**COMPLETE THE FOLLOWING**:
1. In the BPMN introduction, which organization standardized BPMN 2.0, and in what year?
2. Continue the BPMN introduction, starting after its final sentence.

**PROVIDED PASSAGE**:

* Begin *

1 Introduction

The Business Process Model and Notation (BPMN 2.0) [15] is a widely accepted language for modelling business processes, which has been standardised by the Object Management Group in 2011. A BPMN model, like any other process model, should be easy to understand [4] and correct [5] to maximise its usefulness and uptake. Specifically, a process model is correct if it does not exhibit structural issues, such as disconnected nodes, or behavioural ones, such as soundness, safeness and other, possibly domain dependent, behavioural anomalies. In particular, recognising correctness problems as soon as possible helps to avoid negatively impacting effects before the process model is deployed. This is particularly important if the model is intended to be executed on top of a Business Process Management system, where undetected problems may lead to expensive manual interventions to rectify business operations (e.g. aborting an inconsistent order, recovering a double payment, or restoring a loan application that got stuck). Several properties have been defined to guarantee process correctness such as the ones reported in [9, 18, 19].

A prominent correctness property is that of soundness. Informally, a model is sound if and only if it satisfies the following three rules: (i) Option to complete: requiring that a process instance should always complete, once started; (ii) Proper completion: requiring that when a process ends there should not be any other activity still running; (iii) No dead activities: requiring that a process does not contain activities that will never be executed.

* End *

**EXCERPTED RECORDS**:
* Begin *

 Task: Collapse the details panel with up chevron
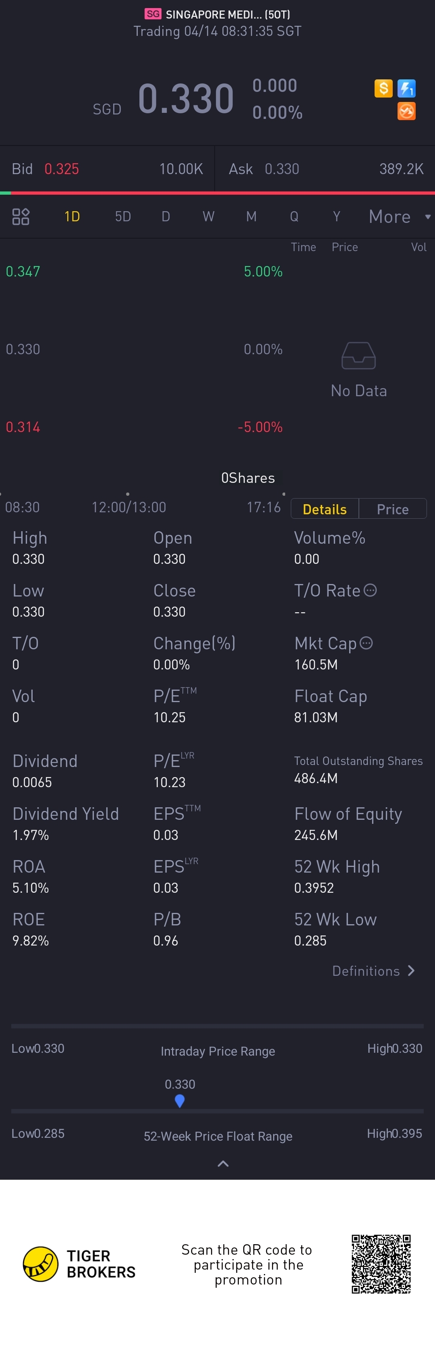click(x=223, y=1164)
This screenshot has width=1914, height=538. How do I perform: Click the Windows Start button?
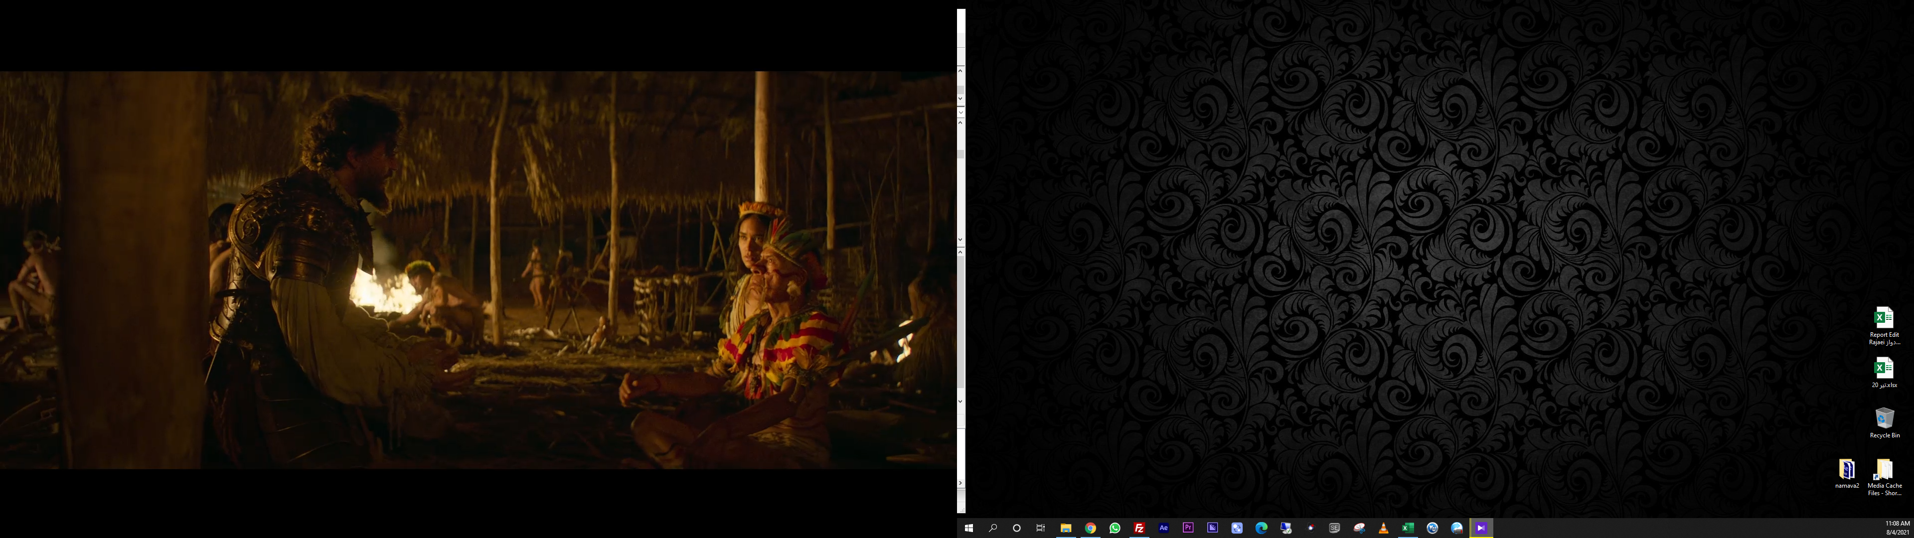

* End *
* Begin *

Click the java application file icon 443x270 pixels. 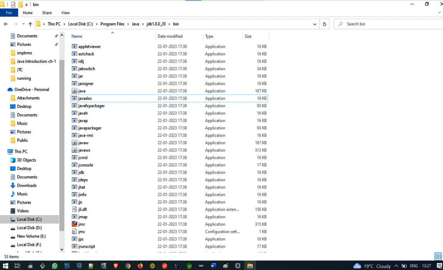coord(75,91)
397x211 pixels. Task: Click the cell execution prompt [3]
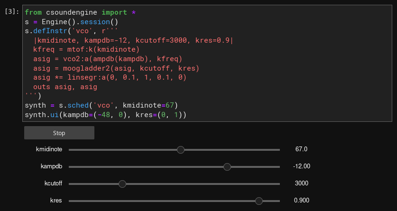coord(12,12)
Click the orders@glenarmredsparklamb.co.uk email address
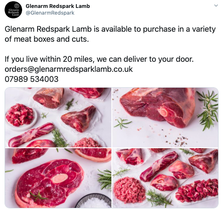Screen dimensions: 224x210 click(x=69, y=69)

* End *
* Begin *

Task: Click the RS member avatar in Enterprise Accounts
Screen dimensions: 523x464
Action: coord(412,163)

* End *

**RESPONSES TO THE EXERCISE**:
1. The Object Management Group standardized it in 2011.

2.
Safeness is another relevant property that can be verified over business process models. If safeness is verified, this guarantees that no activity in a process model will ever be executed in more than one instance concurrently. Indeed a multiple concurrent execution of the same activity is perceived as a bad behaviour that could lead to unwanted effects such as e.g. multiple payments or multiple deliveries of the same product.

Additionally, more specific properties can be defined in order to ensure the conformance of the model to specific behavioural patterns. For example, this may be useful to check the correct exchange of messages as well a proper evolution of process activities (we will refer to them in this paper as domain dependent properties).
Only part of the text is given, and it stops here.